Io non penso tanto al legislatore del 2017, che – in una spirale di buoni sentimenti – ha voluto dare un’apertura a tale modalità di prestazione lavorativa cominciando a mettere insieme qualche vago concetto, animato più dal desidero di dare una cornice normativa al fenomeno che non ad immaginarne una disciplina davvero organica. Ma a quel legislatore, considerate le ricadute – di lì a poco – di tale fenomeno nell’ambito del periodo Covid, va riconosciuta almeno la lungimiranza di essere stato se non profetico (lo smart working si praticava in varie realtà da anni, con o senza norme) quantomeno attento ai tempi. Durante il periodo Covid, la modalità di lavoro agile è stata a lungo perseguita come strumento di distanziamento passivo; nulla di particolarmente intelligente, piuttosto un “si salvi chi può” dove tale modalità era una delle ciambelle di salvataggio a cui aggrapparsi.

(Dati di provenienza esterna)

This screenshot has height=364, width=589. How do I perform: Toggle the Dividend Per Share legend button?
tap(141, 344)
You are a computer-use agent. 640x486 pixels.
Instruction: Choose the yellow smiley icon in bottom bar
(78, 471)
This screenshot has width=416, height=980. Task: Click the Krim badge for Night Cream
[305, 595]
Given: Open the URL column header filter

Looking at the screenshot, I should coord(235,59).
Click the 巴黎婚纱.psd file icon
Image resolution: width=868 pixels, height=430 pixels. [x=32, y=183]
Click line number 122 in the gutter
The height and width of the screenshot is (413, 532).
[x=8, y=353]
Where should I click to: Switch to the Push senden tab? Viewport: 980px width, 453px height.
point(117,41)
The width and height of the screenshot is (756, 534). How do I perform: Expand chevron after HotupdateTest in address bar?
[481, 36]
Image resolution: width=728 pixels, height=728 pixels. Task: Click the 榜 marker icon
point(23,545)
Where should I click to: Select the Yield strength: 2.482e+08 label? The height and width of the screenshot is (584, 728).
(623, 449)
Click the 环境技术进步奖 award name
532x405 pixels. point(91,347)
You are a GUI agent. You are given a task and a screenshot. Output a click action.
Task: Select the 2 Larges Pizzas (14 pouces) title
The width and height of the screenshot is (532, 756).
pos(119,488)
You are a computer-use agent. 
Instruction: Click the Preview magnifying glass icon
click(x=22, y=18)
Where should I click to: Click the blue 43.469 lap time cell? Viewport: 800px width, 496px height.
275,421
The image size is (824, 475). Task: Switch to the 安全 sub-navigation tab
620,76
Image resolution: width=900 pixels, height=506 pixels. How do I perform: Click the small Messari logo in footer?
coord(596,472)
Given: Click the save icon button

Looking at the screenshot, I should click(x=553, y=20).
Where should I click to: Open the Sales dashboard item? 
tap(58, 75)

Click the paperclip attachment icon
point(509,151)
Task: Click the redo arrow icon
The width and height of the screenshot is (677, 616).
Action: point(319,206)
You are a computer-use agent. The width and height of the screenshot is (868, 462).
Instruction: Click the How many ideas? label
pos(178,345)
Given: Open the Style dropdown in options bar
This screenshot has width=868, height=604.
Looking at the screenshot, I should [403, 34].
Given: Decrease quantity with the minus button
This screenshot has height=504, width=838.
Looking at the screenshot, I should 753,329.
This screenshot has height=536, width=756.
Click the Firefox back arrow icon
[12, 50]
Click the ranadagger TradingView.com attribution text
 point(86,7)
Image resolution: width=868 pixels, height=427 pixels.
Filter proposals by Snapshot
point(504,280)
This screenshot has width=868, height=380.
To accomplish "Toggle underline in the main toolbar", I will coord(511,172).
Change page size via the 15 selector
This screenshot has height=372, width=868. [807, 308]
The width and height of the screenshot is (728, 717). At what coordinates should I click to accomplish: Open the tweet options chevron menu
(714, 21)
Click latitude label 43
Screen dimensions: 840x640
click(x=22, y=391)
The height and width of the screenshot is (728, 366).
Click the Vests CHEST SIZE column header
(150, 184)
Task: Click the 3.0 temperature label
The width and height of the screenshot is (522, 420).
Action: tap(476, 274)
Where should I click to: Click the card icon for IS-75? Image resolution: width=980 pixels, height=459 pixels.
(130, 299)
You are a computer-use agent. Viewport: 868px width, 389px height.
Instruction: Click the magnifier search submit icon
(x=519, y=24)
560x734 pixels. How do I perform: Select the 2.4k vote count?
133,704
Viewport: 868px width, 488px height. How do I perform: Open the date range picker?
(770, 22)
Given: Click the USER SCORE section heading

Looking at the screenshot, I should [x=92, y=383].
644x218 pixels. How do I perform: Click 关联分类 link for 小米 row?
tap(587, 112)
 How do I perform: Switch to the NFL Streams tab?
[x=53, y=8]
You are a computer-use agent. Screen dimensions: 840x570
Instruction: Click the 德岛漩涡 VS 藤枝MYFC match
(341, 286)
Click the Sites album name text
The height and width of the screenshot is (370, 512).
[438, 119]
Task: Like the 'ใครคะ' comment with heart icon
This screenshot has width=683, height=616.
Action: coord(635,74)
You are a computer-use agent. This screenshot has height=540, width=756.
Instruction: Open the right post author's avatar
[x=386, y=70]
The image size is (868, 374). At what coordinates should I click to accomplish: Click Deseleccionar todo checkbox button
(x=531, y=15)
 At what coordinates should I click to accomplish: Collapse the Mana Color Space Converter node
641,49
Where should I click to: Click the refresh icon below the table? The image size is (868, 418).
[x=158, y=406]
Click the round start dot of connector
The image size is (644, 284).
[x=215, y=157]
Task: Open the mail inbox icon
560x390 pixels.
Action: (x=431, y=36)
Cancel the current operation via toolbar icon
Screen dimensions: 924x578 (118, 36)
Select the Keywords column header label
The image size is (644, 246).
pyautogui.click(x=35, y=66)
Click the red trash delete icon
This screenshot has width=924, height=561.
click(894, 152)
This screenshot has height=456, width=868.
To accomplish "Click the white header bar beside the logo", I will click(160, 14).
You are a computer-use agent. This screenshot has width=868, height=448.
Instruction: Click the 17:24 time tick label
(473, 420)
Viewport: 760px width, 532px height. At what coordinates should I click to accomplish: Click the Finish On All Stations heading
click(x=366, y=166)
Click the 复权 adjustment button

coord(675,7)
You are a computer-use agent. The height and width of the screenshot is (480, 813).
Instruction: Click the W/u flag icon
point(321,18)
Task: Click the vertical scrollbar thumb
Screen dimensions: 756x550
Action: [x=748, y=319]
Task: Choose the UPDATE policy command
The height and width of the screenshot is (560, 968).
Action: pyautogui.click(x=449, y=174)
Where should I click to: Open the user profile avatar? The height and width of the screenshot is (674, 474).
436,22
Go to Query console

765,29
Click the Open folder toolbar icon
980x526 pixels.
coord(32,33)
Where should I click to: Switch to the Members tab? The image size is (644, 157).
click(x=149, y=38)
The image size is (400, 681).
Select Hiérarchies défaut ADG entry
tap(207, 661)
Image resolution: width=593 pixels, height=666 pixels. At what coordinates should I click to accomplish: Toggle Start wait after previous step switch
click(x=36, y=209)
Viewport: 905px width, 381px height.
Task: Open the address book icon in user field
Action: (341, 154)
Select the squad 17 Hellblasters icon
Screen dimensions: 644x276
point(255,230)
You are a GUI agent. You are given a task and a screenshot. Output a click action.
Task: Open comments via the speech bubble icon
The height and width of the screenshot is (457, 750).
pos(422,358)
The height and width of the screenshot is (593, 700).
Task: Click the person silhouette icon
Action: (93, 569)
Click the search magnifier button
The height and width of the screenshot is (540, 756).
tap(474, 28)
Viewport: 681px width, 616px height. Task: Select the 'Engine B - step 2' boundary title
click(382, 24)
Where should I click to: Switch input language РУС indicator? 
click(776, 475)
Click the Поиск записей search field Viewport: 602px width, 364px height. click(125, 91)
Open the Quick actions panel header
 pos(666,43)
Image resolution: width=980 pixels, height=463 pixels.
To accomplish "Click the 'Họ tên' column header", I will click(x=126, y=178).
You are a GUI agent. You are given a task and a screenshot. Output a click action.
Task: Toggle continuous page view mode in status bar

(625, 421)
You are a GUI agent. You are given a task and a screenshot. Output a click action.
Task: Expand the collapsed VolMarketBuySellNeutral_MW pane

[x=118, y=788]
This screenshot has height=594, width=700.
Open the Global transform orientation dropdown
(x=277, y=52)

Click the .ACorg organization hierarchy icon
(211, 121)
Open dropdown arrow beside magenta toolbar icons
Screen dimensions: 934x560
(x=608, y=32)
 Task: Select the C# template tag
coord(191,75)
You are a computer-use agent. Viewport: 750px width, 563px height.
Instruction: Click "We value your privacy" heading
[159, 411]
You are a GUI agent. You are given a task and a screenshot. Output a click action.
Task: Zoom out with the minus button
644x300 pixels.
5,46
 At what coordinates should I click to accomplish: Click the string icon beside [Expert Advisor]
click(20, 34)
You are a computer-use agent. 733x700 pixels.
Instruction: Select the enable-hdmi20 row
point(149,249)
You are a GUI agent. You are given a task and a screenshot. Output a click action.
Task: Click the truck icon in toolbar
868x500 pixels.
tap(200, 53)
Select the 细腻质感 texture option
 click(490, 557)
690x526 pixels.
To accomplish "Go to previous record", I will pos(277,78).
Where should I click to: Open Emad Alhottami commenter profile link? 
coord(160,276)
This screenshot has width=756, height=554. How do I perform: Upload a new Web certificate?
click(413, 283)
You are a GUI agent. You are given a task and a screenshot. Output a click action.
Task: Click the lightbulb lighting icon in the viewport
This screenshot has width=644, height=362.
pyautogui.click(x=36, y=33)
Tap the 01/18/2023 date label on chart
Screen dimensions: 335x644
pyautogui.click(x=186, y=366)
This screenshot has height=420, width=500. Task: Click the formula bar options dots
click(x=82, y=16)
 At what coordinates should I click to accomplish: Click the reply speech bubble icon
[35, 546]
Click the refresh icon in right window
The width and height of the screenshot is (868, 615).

Fu utile comunque il periodo Covid per sperimentare, sia pure obtorto collo, le potenzialità o quantomeno anche solo la praticabilità tecnologica di tale forma di prestazione. Non era però un’organizzazione del lavoro davvero smart. Il protocollo del 7 dicembre 2021 delle parti sociali sul lavoro agile, promosso in pompa magna dalle stesse e dal Ministero del Lavoro, evitò specificamente di entrare nei temi cruciali, non affrontandoli minimamente, ma inserendosi nel solco “speranzoso e ottimistico” del legislatore del 2017. Tante belle parole sul lavoro agile quale fonte di produttività, qualità del lavoro e conciliazione vita-lavoro, una sorta di autoreferenzialità (la contrattazione collettiva appare ad ogni pagina del protocollo, ma a chi scrive sembra che da allora il lavoro agile non ha avuto tutta questa attenzione nei rinnovi contrattuali), qualche passaggio misterioso o contraddittorio (il diritto alla disconnessione è ancora oggetto di dibattito tecnico-dottrinale, solo per fare un esempio) e poco altro, in un documento di 8 pagine. Certo, rimane importante la presa d’atto e la legittimazione di tale modalità di lavoro, ma poi il tutto è rimesso agli accordi individuali o alle contrattazioni aziendali. E lì, giusto per essere causticamente precisi, diciamo subito che le contrattazioni aziendali – rare nelle PMI e sostanzialmente nulle nelle microimprese – laddove si attuano seguono sostanzialmente questo schema genetico: il tutto parte da un’imprenditoria o direzione aziendale illuminata e proattiva (o quantomeno organizzativamente sensibile), poi si spera di incontrare una partnership sindacale “smart” (cosa non sempre facile) per poter realizzare in termini di contrattazione un progetto o un processo organizzativo; onestamente il contrario accade più raramente.

Qualcuno salutò anche con estremo favore che il marasma dello pseudo lavoro agile generato dal Covid e post Covid scaturisse in un protocollo aperto e non in una norma, in questa seconda ipotesi con il rischio di vedere in gessate le tante sperimentazioni positive in atto: visione che oltre a tradire una scarsa fiducia per il legislatore di turno (come non condividere?) riponeva però un’indiscriminata e incrollabile fiducia nelle c.d. relazioni industriali (e qui condividere tale ottimismo è molto più arduo).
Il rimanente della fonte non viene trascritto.